(Stored data entries)
----------
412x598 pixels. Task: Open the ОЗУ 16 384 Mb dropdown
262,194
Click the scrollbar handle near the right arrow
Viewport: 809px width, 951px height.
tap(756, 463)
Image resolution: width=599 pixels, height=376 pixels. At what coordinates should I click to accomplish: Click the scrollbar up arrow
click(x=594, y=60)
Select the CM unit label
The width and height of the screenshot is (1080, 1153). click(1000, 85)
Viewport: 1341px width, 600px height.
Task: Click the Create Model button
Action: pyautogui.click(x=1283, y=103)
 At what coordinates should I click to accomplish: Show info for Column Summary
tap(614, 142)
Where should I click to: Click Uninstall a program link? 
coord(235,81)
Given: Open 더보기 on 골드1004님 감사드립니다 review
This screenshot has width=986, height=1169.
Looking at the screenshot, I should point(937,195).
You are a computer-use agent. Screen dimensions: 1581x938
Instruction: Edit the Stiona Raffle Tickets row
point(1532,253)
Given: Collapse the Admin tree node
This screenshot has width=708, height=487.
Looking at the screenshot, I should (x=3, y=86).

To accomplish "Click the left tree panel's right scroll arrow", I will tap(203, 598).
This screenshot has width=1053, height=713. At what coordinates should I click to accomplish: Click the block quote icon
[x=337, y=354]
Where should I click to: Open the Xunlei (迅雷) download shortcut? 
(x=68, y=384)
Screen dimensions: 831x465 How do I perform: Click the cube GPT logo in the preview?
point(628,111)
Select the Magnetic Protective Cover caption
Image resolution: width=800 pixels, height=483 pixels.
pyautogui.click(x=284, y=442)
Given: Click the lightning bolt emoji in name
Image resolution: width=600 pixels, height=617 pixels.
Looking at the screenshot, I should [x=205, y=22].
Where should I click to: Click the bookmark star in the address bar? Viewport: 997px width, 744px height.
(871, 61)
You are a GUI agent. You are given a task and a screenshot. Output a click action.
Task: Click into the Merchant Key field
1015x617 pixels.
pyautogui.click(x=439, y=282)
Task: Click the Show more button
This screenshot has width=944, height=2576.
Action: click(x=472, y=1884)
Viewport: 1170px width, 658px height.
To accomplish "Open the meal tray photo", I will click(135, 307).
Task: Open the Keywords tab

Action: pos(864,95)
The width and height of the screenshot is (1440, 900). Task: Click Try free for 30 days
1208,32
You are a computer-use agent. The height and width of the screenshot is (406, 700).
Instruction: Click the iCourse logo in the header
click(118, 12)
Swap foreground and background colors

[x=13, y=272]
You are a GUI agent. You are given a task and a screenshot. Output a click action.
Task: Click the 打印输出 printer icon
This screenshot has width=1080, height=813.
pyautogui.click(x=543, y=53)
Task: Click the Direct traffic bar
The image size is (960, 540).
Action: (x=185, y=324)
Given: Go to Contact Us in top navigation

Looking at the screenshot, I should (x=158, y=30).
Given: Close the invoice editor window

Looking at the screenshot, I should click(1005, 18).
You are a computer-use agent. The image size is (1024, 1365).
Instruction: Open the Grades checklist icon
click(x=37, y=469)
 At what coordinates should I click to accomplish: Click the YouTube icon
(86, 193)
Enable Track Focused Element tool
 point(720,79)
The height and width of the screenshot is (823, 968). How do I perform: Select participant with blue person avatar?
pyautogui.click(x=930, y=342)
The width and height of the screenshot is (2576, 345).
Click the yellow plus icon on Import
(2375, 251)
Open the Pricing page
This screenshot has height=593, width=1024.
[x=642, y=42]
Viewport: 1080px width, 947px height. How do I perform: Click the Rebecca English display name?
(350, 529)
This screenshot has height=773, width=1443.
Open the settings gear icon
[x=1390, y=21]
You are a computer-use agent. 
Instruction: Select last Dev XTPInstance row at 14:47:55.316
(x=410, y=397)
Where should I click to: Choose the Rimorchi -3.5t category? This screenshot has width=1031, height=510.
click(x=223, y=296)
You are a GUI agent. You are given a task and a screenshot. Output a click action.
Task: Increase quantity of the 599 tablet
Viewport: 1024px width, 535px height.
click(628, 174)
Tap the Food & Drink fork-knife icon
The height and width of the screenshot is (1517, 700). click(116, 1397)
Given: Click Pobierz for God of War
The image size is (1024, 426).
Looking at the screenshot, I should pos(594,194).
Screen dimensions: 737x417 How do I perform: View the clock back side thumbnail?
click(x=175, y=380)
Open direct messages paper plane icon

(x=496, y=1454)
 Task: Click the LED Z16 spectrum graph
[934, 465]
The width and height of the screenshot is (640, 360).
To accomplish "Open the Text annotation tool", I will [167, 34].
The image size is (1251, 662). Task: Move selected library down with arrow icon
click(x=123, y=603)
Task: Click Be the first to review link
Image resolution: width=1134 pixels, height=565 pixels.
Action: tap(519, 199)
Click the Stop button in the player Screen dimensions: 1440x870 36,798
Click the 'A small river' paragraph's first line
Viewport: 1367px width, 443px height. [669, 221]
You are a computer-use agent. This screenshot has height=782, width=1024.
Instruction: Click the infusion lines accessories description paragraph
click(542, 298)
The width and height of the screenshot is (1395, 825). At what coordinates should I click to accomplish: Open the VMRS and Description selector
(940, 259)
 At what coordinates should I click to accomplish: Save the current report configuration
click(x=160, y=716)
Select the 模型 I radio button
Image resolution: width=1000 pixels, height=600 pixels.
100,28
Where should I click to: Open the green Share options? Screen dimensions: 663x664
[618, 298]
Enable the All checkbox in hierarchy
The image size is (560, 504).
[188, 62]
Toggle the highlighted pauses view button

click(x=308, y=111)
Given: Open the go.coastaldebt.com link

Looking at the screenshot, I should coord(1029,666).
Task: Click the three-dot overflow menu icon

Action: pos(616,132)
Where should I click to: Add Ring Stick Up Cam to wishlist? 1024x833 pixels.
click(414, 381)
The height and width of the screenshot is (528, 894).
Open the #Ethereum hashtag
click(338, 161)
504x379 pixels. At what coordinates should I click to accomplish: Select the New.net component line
----------
▶ **Aim of the task**:
Type out every record above once more, exactly.

▶ **Result**:
412x598 pixels. Task: Open the ОЗУ 16 384 Mb dropdown
262,194
Click the scrollbar handle near the right arrow
Viewport: 809px width, 951px height.
tap(756, 463)
Image resolution: width=599 pixels, height=376 pixels. At what coordinates should I click to accomplish: Click the scrollbar up arrow
click(x=594, y=60)
Select the CM unit label
The width and height of the screenshot is (1080, 1153). click(1000, 85)
Viewport: 1341px width, 600px height.
Task: Click the Create Model button
Action: pyautogui.click(x=1283, y=103)
 At what coordinates should I click to accomplish: Show info for Column Summary
tap(614, 142)
Where should I click to: Click Uninstall a program link? 
coord(235,81)
Given: Open 더보기 on 골드1004님 감사드립니다 review
This screenshot has width=986, height=1169.
Looking at the screenshot, I should point(937,195).
You are a computer-use agent. Screen dimensions: 1581x938
Instruction: Edit the Stiona Raffle Tickets row
point(1532,253)
Given: Collapse the Admin tree node
This screenshot has width=708, height=487.
Looking at the screenshot, I should (x=3, y=86).

To accomplish "Click the left tree panel's right scroll arrow", I will tap(203, 598).
This screenshot has width=1053, height=713. At what coordinates should I click to accomplish: Click the block quote icon
[x=337, y=354]
Where should I click to: Open the Xunlei (迅雷) download shortcut? 
(x=68, y=384)
Screen dimensions: 831x465 How do I perform: Click the cube GPT logo in the preview?
point(628,111)
Select the Magnetic Protective Cover caption
Image resolution: width=800 pixels, height=483 pixels.
pyautogui.click(x=284, y=442)
Given: Click the lightning bolt emoji in name
Image resolution: width=600 pixels, height=617 pixels.
Looking at the screenshot, I should [x=205, y=22].
Where should I click to: Click the bookmark star in the address bar? Viewport: 997px width, 744px height.
(871, 61)
You are a GUI agent. You are given a task and a screenshot. Output a click action.
Task: Click into the Merchant Key field
1015x617 pixels.
pyautogui.click(x=439, y=282)
Task: Click the Show more button
This screenshot has width=944, height=2576.
Action: click(x=472, y=1884)
Viewport: 1170px width, 658px height.
To accomplish "Open the meal tray photo", I will click(135, 307).
Task: Open the Keywords tab

Action: pos(864,95)
The width and height of the screenshot is (1440, 900). Task: Click Try free for 30 days
1208,32
You are a computer-use agent. The height and width of the screenshot is (406, 700).
Instruction: Click the iCourse logo in the header
click(118, 12)
Swap foreground and background colors

[x=13, y=272]
You are a GUI agent. You are given a task and a screenshot. Output a click action.
Task: Click the 打印输出 printer icon
This screenshot has width=1080, height=813.
pyautogui.click(x=543, y=53)
Task: Click the Direct traffic bar
The image size is (960, 540).
Action: (x=185, y=324)
Given: Go to Contact Us in top navigation

Looking at the screenshot, I should (x=158, y=30).
Given: Close the invoice editor window

Looking at the screenshot, I should click(1005, 18).
You are a computer-use agent. The image size is (1024, 1365).
Instruction: Open the Grades checklist icon
click(x=37, y=469)
 At what coordinates should I click to accomplish: Click the YouTube icon
(86, 193)
Enable Track Focused Element tool
 point(720,79)
The height and width of the screenshot is (823, 968). How do I perform: Select participant with blue person avatar?
pyautogui.click(x=930, y=342)
The width and height of the screenshot is (2576, 345).
Click the yellow plus icon on Import
(2375, 251)
Open the Pricing page
This screenshot has height=593, width=1024.
[x=642, y=42]
Viewport: 1080px width, 947px height. How do I perform: Click the Rebecca English display name?
(350, 529)
This screenshot has height=773, width=1443.
Open the settings gear icon
[x=1390, y=21]
You are a computer-use agent. 
Instruction: Select last Dev XTPInstance row at 14:47:55.316
(x=410, y=397)
Where should I click to: Choose the Rimorchi -3.5t category? This screenshot has width=1031, height=510.
click(x=223, y=296)
You are a GUI agent. You are given a task and a screenshot. Output a click action.
Task: Increase quantity of the 599 tablet
Viewport: 1024px width, 535px height.
click(628, 174)
Tap the Food & Drink fork-knife icon
The height and width of the screenshot is (1517, 700). click(116, 1397)
Given: Click Pobierz for God of War
The image size is (1024, 426).
Looking at the screenshot, I should pos(594,194).
Screen dimensions: 737x417 How do I perform: View the clock back side thumbnail?
click(x=175, y=380)
Open direct messages paper plane icon

(x=496, y=1454)
 Task: Click the LED Z16 spectrum graph
[934, 465]
The width and height of the screenshot is (640, 360).
To accomplish "Open the Text annotation tool", I will [167, 34].
The image size is (1251, 662). Task: Move selected library down with arrow icon
click(x=123, y=603)
Task: Click Be the first to review link
Image resolution: width=1134 pixels, height=565 pixels.
Action: tap(519, 199)
Click the Stop button in the player Screen dimensions: 1440x870 36,798
Click the 'A small river' paragraph's first line
Viewport: 1367px width, 443px height. [669, 221]
You are a computer-use agent. This screenshot has height=782, width=1024.
Instruction: Click the infusion lines accessories description paragraph
click(542, 298)
The width and height of the screenshot is (1395, 825). At what coordinates should I click to accomplish: Open the VMRS and Description selector
(940, 259)
 At what coordinates should I click to accomplish: Save the current report configuration
click(x=160, y=716)
Select the 模型 I radio button
Image resolution: width=1000 pixels, height=600 pixels.
100,28
Where should I click to: Open the green Share options? Screen dimensions: 663x664
[618, 298]
Enable the All checkbox in hierarchy
The image size is (560, 504).
[188, 62]
Toggle the highlighted pauses view button

click(x=308, y=111)
Given: Open the go.coastaldebt.com link

Looking at the screenshot, I should coord(1029,666).
Task: Click the three-dot overflow menu icon

Action: pos(616,132)
Where should I click to: Add Ring Stick Up Cam to wishlist? 1024x833 pixels.
click(414, 381)
The height and width of the screenshot is (528, 894).
Open the #Ethereum hashtag
click(338, 161)
504x379 pixels. At what coordinates should I click to accomplish: Select the New.net component line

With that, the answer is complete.